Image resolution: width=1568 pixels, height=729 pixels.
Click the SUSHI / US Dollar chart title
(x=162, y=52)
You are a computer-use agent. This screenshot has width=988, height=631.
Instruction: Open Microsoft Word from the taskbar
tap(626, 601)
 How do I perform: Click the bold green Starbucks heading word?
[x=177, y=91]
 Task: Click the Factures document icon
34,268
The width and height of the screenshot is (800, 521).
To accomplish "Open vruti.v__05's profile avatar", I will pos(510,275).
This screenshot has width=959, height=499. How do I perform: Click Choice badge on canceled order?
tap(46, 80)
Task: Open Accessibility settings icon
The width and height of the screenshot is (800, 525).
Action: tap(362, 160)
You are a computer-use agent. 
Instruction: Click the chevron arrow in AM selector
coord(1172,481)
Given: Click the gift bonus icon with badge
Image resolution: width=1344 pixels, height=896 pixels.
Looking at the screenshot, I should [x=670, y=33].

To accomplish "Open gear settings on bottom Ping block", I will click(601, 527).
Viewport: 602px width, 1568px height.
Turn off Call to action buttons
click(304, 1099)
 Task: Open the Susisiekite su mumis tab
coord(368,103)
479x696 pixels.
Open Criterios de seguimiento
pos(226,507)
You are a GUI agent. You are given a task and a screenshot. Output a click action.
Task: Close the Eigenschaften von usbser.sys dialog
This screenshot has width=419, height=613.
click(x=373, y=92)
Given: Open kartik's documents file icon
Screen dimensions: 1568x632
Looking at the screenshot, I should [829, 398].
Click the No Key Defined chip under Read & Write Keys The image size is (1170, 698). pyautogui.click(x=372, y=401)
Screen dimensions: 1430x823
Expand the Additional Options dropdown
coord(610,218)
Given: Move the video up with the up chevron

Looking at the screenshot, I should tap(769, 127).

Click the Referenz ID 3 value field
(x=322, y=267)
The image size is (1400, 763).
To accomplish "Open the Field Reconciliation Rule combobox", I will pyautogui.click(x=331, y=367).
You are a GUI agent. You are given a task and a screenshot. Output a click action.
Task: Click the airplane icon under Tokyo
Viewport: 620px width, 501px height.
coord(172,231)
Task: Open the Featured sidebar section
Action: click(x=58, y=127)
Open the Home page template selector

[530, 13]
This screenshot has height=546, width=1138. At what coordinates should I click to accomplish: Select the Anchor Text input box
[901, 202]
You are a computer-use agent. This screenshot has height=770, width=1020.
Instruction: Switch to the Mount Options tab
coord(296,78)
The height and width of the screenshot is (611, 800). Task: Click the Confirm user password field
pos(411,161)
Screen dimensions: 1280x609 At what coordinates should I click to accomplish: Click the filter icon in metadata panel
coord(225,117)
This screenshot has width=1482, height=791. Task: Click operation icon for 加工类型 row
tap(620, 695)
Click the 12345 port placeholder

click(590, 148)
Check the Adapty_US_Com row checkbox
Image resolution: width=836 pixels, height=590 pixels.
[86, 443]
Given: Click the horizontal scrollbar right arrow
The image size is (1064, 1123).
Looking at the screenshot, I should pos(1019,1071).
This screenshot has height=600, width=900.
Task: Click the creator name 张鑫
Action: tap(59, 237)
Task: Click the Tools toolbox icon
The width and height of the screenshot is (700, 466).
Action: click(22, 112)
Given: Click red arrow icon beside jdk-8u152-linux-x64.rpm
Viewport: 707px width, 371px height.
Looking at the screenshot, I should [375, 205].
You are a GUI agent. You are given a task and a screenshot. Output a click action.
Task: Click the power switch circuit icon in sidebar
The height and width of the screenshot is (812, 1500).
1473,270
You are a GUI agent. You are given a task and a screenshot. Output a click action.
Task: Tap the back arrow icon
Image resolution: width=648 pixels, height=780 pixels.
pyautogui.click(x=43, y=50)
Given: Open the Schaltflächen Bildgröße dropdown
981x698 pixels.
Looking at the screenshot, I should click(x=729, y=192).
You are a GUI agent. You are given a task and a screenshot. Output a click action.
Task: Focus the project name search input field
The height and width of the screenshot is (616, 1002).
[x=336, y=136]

-*-

[Exercise description] Everything from the line with "Task: Click the power" through the last line of the data above, please return word for word, and no other line.

[Task response]
Task: Click the power switch circuit icon in sidebar
The height and width of the screenshot is (812, 1500).
1473,270
You are a GUI agent. You are given a task and a screenshot. Output a click action.
Task: Tap the back arrow icon
Image resolution: width=648 pixels, height=780 pixels.
pyautogui.click(x=43, y=50)
Given: Open the Schaltflächen Bildgröße dropdown
981x698 pixels.
Looking at the screenshot, I should click(x=729, y=192).
You are a GUI agent. You are given a task and a screenshot. Output a click action.
Task: Focus the project name search input field
The height and width of the screenshot is (616, 1002).
[x=336, y=136]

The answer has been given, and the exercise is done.